In this article, we fabricated a GeTe/Sb2Te3 SSL device to mimic the synaptic events. Through interface control, the analog behavior of this artificial synapse has been optimized. In the specific operation process, we have adopted two different schemes and improved them. The benchmark tasks for handwritten digits recognition are also simulated and verified with artificial neural networks (ANN) and convolutional neural networks (CNN), respectively.

2. Experiments

We fabricated the SSL GeTe/Sb2Te3 PCM cell with 250 nm diameter via-hole structure. First, 10 nm Ti, 100 nm Pt, and 100 nm SiO2 isolation layer were deposited in sequence. Next, electron beam lithography (EBL) and inductive coupled plasma etching (ICPE) were performed to create a 250 nm hole and expose the bottom electrode (BE) contact pad. Photolithography was then employed to pattern the functional layer. After that, we deposited the functional layers through magnetron sputtering at room temperature. 2 nm Sb2Te3 was firstly deposited on the BE, and then 4 nm GeTe was deposited on Sb2Te3. After repeating this cycle 12 times, 2 nm Sb2Te3 was lastly deposited on the top. Using this method, we obtained GeTe/Sb2Te3 SSL functional layers with good heterogeneous structure. Finally, 100 nm Pt inert top electrode (TE) was deposited. The electrical properties measurements were carried out by Agilent B1500 A semiconductor analyzer. The top Pt electrode was biased and the bottom Pt electrode was grounded during the measurements.

3. Results and discussion
3.1. SLL PCM characteristics

The two phases have remarkable resistance contrast, as displayed by the IV characteristics in Fig. 1(b): while the crystalline state shows a relatively low resistance, the amorphous state shows high resistance and a typical threshold switching behavior at the characteristic threshold voltage Vth. By controlling the applied pulse, we can achieve continuous conductance state in-between these two states, which is a key property for SLL PCM to emulate the synapse.[31] Another key property that enables brain-inspired computing is the accumulative behavior arising from the crystallization dynamics.[23] As shown in Fig. 2, one can induce progressive reduction in the size of the amorphous region, corresponding to the increasing conductance, by applying successive SET pulses with the gradually changing or unchanged amplitude. By applying SET voltage pulses of 3.2 V and the pulse width of 1 μs, the conductance of the device can continuously increase from 0.54 μS to 26.98 μS, with about 13 distinctive states (Fig. 2(a)). On the other hand, with the RESET voltage pulses of 4 V and the pulse width of 100 ns, the conductance of the device can be continuously reduced from 26.98 μS to 1.97 μS, with about 22 states (Fig. 2(b)). Because the interface significantly affects the thermal transport, the thermal conductivity of the SLL structure decreases sharply after the interface is introduced. The change in thermal conductivity can improve the heating efficiency of the SLL PCM device and improve the energy control ability. This allows the SLL device to have better analog characteristics and does not require additional design to compensate.

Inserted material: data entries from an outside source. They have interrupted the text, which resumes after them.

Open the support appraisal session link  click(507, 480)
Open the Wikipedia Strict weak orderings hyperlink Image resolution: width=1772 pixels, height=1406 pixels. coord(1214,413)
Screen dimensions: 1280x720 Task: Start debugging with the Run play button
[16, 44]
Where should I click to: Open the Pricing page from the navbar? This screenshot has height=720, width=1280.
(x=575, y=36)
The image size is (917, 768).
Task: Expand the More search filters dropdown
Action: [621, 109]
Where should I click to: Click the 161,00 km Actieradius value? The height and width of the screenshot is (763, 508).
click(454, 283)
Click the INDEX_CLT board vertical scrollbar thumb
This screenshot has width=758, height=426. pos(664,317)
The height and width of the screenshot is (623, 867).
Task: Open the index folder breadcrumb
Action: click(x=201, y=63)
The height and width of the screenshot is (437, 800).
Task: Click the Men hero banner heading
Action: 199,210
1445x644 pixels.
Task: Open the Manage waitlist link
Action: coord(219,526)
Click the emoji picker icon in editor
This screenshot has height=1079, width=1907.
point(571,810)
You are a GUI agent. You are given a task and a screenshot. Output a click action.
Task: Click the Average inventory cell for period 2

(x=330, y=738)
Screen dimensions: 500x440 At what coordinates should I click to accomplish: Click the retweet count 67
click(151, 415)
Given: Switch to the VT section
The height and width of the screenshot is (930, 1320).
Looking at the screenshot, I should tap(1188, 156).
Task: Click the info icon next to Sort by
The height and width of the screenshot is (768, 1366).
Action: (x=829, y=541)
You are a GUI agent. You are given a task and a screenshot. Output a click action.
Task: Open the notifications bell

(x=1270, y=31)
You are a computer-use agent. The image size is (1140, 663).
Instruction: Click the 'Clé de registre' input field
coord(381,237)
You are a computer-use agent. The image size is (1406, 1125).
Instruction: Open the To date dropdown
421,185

Fig. 1. Device fabrication and electrical characteristics. (a) Schematic of the via-hole GeTe/Sb2Te3 SLL PCM device. The total thickness of the intermediate functional layers is 74 nm. (b) A typical current–voltage curve of this formed PCM device, showing multi-level resistance states under certain operations.
Fig. 2. Superlattice-like PCM synaptic characteristics. (a) Long term potentiation (LTP) properties of superlattice-like PCM synaptic with fixed SET pulse scheme. (b) Long term depression (LTD) properties of superlattice-like PCM synaptic with fixed RESET pulse scheme. (c) Gradual SET of the device is implemented by using pulses with increasing amplitude of 1.8–3.3 V range with 150 mV voltage steps. Gradual reset of the cell resistance is achieved by using stair-case pulses from 2.8–4 V range with 80 mV voltage steps. There are 2 pulses for each voltage step during the SET and RESET operations. (d) An excessively high maximum conductance state may result in a decrease in the effective number of intermediate states. We limit the working range of the conductance to maximize the effective number of intermediate states.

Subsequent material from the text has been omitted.